Workflow Manager Disaster Recovery – Preparations

Introduction

This is the first “real” posts in the Workflow Manager Disaster Recovery series. In this post I will show you what you need to do to prepare for Disaster Recovery (DR) situations when working with Workflow Manager and Service Bus.

The obvious

Let’s start with the obvious pieces. You should run your Workflow Manager farm on three (3) servers (for more on this discussion see the SPC356 session). Running on three servers are important not just for high-availability it might save you from going into DR mode. DR should be considered as the last resort. You should also consider one or more SQL Server high-availability options, more on this later.

Data tier preparations

WFM/SB default databases The Data tier in the Workflow Manager (WFM) /Service Bus (SB) is the actual SQL Server databases deployed when setting it up. It’s a minimum of six (6) databases – three for WFM and three for SB. These databases should of course be backed up – all DR options for Workflow Manager requires that you have a database backup/replica to restore from. Configure a “good” backup schema with full, differential and transaction log backups according to your SLA. You should also keep these backups in “sync” – that is don’t do SB backups on odd weeks and WFM backups even weeks for instance. They are normally not that large databases and the backup process should be pretty fast.

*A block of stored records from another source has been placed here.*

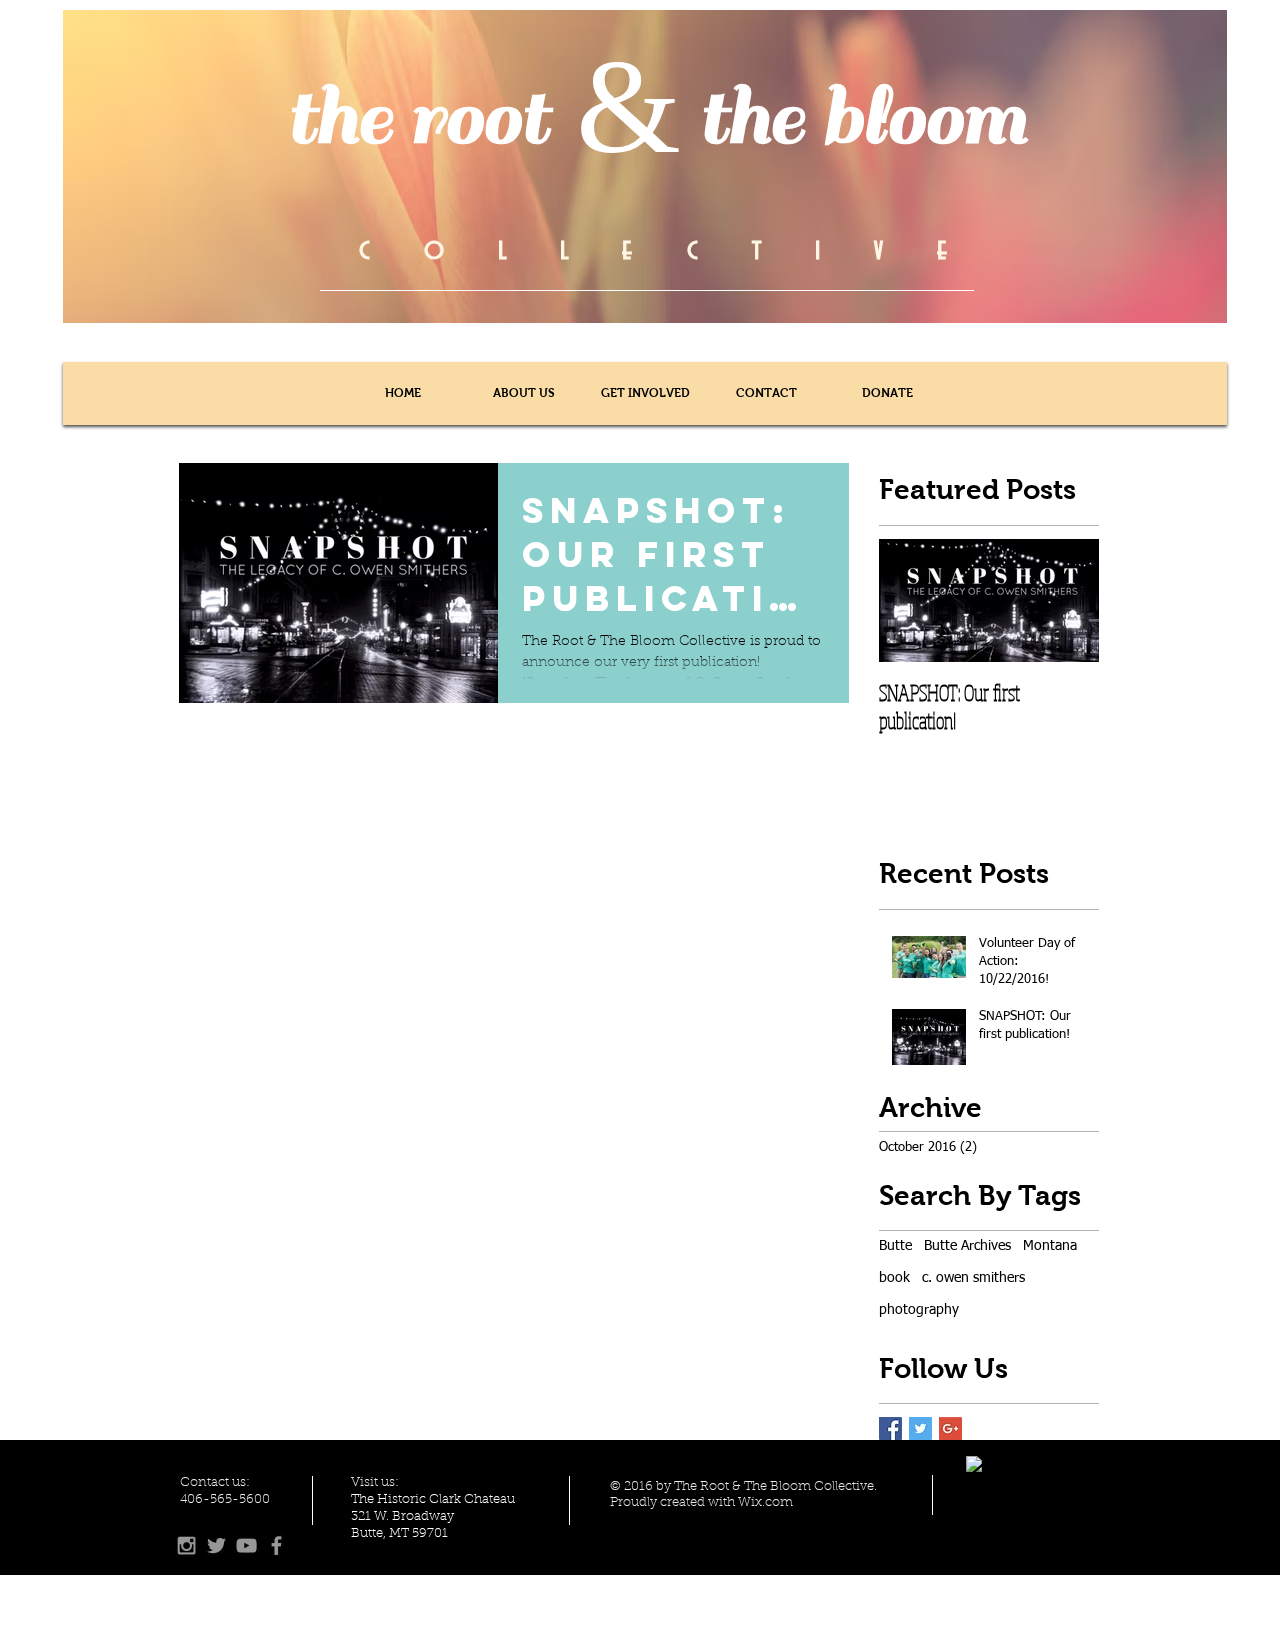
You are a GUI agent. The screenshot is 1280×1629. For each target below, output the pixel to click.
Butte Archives (967, 1246)
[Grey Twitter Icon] (216, 1545)
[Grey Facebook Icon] (276, 1545)
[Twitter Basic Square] (920, 1428)
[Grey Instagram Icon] (186, 1545)
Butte (895, 1246)
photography (919, 1310)
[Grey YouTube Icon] (246, 1545)
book (894, 1278)
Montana (1050, 1246)
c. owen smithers (973, 1278)
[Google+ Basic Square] (950, 1428)
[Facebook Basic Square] (890, 1428)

Secondly you must think of the high-availability (HA) options for these databases. As I said previously, this can save you from going into DR mode. Most SQL HA options can be used with Workflow Manager and Service Bus, for instance:

Mirroring
Always On Availability Groups with sync commit

If you need to shorten your DR time/RTO (Recovery Time Objective) then you should also not only rely on SQL backups but implement some replication technique with SQL to replicate data to a secondary location. The following techniques works great:

Log Shipping
Always On Availability Groups with async commit

Compute tier preparations

Once you are in control of the databases, backups and optionally replicas you could also consider weather you would like to have a cold or warm standby. A warm standby will shorten your RTO compared to a cold standby. A hot stand by Workflow Manager farm is NOT supported (a hot standby is a secondary running instance).

Cold standby – when a disaster occurs you create a brand new Workflow Manager/Service Bus farm using scripts and restore data from backups or replicated data.
Warm standby – a secondary farm configured but all the nodes (WFM and SB) are turned off. Use scripts to resume the nodes. Once the nodes are resumed you need to run the consistency verification cmdlet (Invoke-WFConsistencyVerifier, more on this later in the series).

The Symmetric Key is the key

In order to be successful or succeed at all you must keep track of the Symmetric key of the Service Bus. Without the Symmetric Key you cannot restore the Service Bus and you will loose all of your data. Keep it in a safe place!

You can find the Symmetric Key by running the following PowerShell command:

Get-SBNamespace -Name WorkflowDefaultNamespace

Summary

You’ve just read the first post of this series and you’ve learnt the basics in how to prepare for, and possibly avoid, a Disaster Recovery situation for Workflow Manager and Service Bus. In the following posts we will discuss what do do if and when the disaster happens…